I've been trying to find a solution to this since some days ago. I have the following dataset.
|id|order|certain_event|order_of_occurrence|
|--|-----|-------------|-------------------|
|a |1 |NULL |NULL |
|a |2 |NULL |NULL |
|a |3 |NULL |NULL |
|a |4 |NULL |NULL |
|a |5 |4 |1 |
|a |6 |NULL |NULL |
|a |7 |NULL |NULL |
|a |8 |4 |2 |
|a |9 |NULL |NULL |
The desired output consists in replacing the null values from the order_of_occurrence column with the next non-null value. Like this:
|id|order|certain_event|order_of_occurrence|
|--|-----|-------------|-------------------|
|a |1 |NULL |1 |
|a |2 |NULL |1 |
|a |3 |NULL |1 |
|a |4 |NULL |1 |
|a |5 |4 |1 |
|a |6 |NULL |2 |
|a |7 |NULL |2 |
|a |8 |4 |2 |
|a |9 |NULL |NULL |
I've tried using a subquery for retrieving the non-null values from the order of occurrence column, but I get more than one value returned.
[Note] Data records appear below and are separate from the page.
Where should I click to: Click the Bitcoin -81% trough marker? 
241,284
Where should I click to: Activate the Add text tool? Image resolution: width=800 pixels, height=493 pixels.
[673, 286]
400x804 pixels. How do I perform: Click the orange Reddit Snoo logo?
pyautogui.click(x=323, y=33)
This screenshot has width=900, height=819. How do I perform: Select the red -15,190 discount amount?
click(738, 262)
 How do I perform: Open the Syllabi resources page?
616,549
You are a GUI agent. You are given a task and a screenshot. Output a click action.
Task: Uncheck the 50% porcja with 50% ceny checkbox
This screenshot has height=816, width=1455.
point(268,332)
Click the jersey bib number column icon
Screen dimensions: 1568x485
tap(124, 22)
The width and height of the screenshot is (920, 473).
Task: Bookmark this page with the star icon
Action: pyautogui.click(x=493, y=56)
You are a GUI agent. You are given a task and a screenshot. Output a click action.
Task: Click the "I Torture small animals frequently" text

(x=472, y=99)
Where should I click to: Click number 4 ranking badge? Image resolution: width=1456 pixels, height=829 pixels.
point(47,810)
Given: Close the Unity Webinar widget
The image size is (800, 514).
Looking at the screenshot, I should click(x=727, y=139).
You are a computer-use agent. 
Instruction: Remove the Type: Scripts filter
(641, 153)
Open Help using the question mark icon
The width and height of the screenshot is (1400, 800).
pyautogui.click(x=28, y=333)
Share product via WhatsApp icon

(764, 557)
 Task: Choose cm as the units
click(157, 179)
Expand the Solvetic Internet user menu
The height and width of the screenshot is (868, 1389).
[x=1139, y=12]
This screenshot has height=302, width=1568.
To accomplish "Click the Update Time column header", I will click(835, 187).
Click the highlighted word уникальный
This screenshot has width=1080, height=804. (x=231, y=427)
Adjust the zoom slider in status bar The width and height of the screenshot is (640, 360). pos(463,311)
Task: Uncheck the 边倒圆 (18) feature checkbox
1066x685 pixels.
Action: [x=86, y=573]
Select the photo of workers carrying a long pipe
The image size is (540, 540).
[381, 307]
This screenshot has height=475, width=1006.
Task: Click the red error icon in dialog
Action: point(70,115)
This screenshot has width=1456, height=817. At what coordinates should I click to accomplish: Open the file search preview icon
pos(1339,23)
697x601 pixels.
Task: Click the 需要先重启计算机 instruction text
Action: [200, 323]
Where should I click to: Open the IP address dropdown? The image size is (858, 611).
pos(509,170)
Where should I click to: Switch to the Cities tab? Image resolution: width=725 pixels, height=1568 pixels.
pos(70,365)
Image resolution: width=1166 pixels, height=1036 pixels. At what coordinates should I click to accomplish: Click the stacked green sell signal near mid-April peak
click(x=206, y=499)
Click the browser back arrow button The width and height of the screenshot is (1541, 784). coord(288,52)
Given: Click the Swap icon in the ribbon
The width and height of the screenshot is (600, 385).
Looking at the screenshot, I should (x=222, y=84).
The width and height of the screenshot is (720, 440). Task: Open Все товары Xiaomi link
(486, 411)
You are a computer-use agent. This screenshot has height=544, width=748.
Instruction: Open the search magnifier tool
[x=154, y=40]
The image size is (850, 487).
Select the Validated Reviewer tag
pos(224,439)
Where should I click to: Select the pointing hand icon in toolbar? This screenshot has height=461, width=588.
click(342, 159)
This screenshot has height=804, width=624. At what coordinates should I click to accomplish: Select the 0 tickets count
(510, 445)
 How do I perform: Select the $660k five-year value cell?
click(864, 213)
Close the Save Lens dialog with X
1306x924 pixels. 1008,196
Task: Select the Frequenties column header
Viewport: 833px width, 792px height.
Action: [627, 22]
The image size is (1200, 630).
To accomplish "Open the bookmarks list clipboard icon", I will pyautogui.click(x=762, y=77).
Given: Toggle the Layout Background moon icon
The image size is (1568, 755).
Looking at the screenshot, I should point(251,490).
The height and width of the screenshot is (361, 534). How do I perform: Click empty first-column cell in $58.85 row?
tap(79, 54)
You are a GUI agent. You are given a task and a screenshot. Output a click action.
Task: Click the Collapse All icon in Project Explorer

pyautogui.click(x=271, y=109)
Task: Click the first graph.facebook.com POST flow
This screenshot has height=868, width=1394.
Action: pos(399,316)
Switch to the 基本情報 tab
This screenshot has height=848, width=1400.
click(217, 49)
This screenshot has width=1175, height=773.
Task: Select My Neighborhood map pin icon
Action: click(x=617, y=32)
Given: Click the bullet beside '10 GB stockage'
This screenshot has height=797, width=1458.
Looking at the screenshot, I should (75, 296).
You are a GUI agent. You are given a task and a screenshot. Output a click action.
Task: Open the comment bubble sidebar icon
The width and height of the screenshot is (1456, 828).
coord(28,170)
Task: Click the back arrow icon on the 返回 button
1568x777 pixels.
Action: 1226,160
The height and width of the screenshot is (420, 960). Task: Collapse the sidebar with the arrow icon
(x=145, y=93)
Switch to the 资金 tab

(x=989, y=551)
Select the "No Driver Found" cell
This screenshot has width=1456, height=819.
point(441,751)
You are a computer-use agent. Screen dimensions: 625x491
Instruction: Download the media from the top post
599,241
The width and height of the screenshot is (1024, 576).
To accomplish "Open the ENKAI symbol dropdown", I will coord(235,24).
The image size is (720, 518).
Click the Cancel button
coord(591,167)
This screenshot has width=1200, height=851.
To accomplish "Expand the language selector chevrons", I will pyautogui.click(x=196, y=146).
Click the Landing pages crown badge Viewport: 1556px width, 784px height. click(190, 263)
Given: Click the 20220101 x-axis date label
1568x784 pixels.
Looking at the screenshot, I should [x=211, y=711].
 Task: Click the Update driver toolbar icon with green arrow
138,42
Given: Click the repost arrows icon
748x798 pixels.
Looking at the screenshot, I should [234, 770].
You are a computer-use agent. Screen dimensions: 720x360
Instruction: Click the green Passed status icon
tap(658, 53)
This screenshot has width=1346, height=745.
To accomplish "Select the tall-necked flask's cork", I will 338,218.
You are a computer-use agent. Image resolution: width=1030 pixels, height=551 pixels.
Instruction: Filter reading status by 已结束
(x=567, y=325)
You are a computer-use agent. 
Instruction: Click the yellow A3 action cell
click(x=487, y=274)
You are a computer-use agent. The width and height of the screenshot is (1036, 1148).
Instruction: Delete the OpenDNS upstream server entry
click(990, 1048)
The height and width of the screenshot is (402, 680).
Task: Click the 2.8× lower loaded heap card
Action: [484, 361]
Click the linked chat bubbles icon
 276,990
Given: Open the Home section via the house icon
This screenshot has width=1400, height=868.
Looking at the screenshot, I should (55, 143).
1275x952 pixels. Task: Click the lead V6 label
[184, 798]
Like the following:
SELECT a.*,
CASE
WHEN a.order_of_occurrence IS NOT NULL THEN a.order_of_occurence
WHEN a.order_of_occurence IS NULL THEN (SELECT B.ORDER_OF_OCCURENCE FROM dataset AS B
WHERE B.ORDER_OF_OCCURRENCE IS NOT NULL)
END AS corrected_order
FROM dataset AS a
Thanks!
This is a simple task for the IGNORE NULLS option in FIRST/LAST_VALUE:
last_value(order_of_occurrence IGNORE NULLS)
over (partition by id
order by "order" DESC
rows unbounded preceding)